▶ [WHAT NEEDS TO BE DONE]
Please reproduce the data verbatim, starting with the line that contains "Task: Expand Chassis with its chevron arrow" and going on through the final line of the data, with the pictures omitted.

Element lookup data
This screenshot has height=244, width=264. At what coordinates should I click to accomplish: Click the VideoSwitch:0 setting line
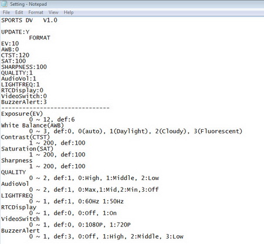[x=24, y=96]
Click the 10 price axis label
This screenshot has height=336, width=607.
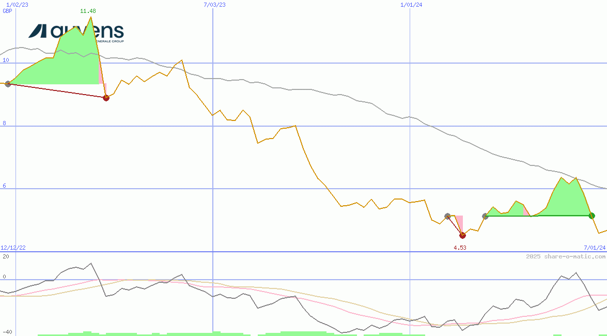point(6,60)
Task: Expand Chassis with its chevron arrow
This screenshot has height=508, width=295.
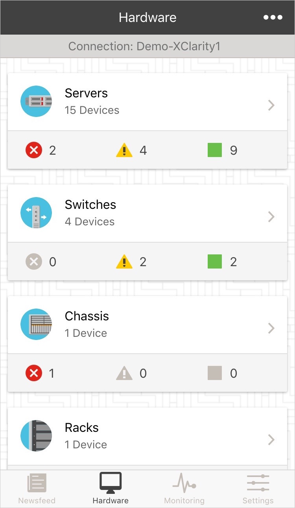Action: [271, 328]
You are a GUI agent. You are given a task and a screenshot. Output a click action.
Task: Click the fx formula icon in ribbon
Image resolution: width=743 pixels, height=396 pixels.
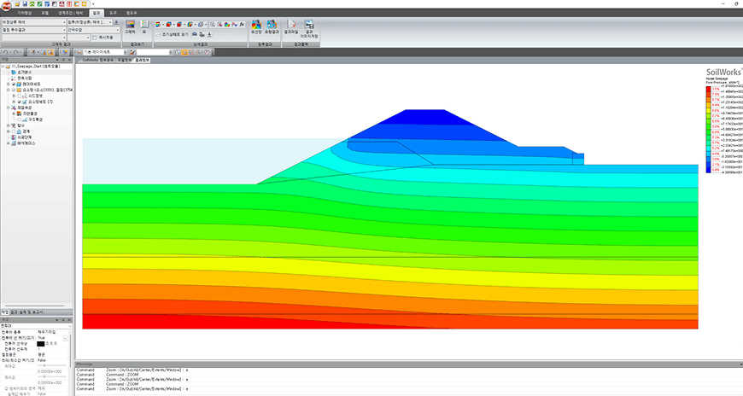(x=243, y=24)
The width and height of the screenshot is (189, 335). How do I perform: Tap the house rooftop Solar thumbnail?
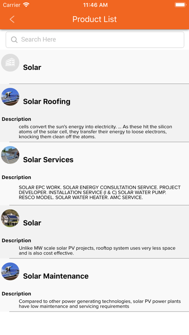tap(10, 218)
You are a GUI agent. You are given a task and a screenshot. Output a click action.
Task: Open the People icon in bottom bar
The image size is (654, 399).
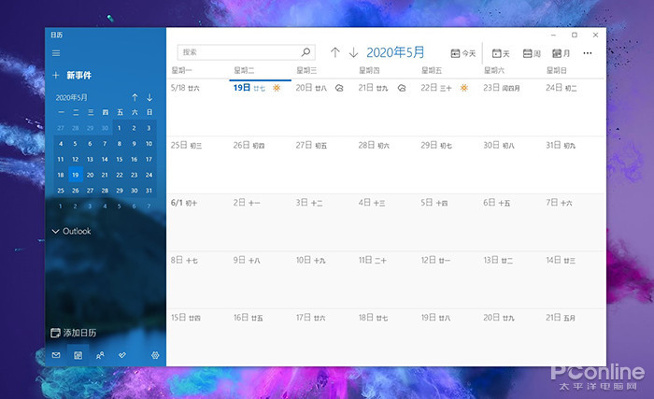click(100, 355)
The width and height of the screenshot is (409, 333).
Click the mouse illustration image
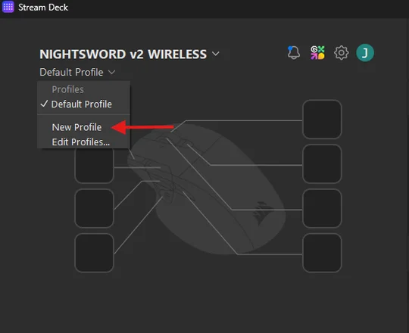(x=206, y=189)
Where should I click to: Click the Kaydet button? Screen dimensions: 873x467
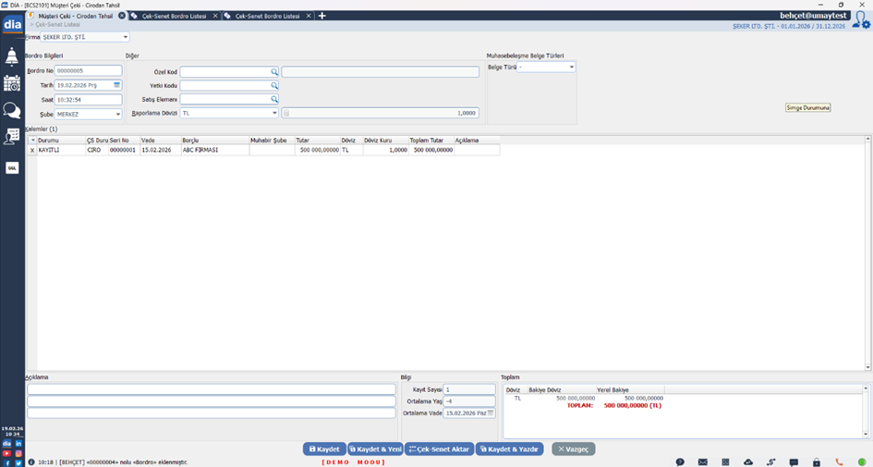324,449
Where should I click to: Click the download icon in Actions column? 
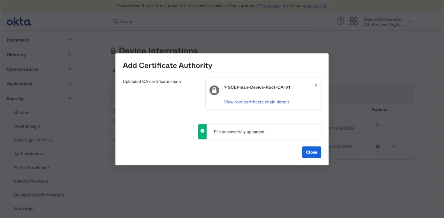(x=377, y=125)
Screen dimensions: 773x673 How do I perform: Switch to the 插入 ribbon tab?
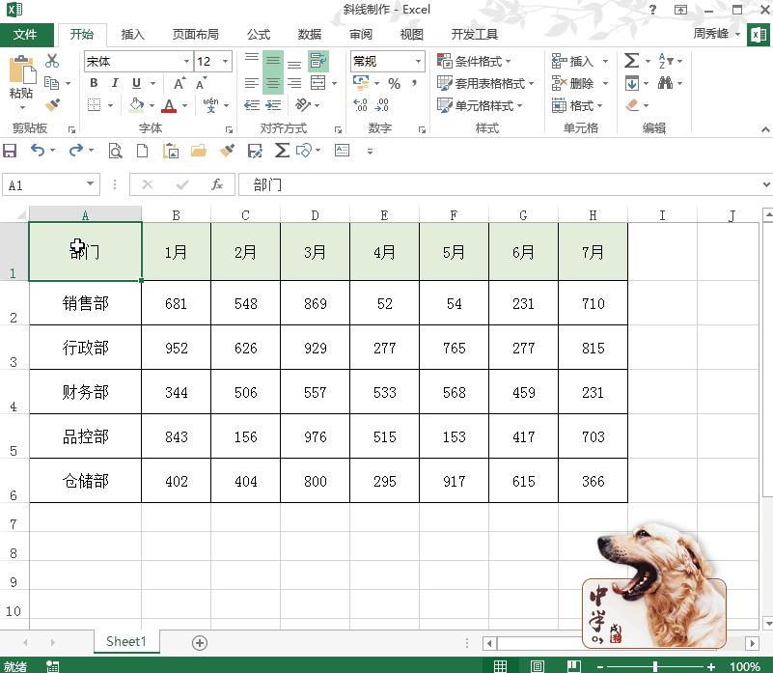[x=132, y=34]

▶ [SOLVED EXERCISE]
Task: Expand Chassis with its chevron arrow
This screenshot has height=508, width=295.
Action: [271, 328]
You are a GUI agent. You are given a task and a screenshot. Output a click action.
Task: Click the fx formula icon in ribbon
Image resolution: width=743 pixels, height=396 pixels.
(x=243, y=24)
The width and height of the screenshot is (189, 335). How do I perform: Tap the house rooftop Solar thumbnail?
tap(10, 218)
You are a GUI agent. You are given a task and a screenshot. Output a click action.
Task: Open the People icon in bottom bar
The image size is (654, 399).
click(100, 355)
The width and height of the screenshot is (409, 333).
Click the mouse illustration image
(x=206, y=189)
Where should I click to: Click the Kaydet button? Screen dimensions: 873x467
324,449
Where should I click to: Click the download icon in Actions column? 
(x=377, y=125)
Screen dimensions: 773x673 How do I perform: Switch to the 插入 ribbon tab?
[x=132, y=34]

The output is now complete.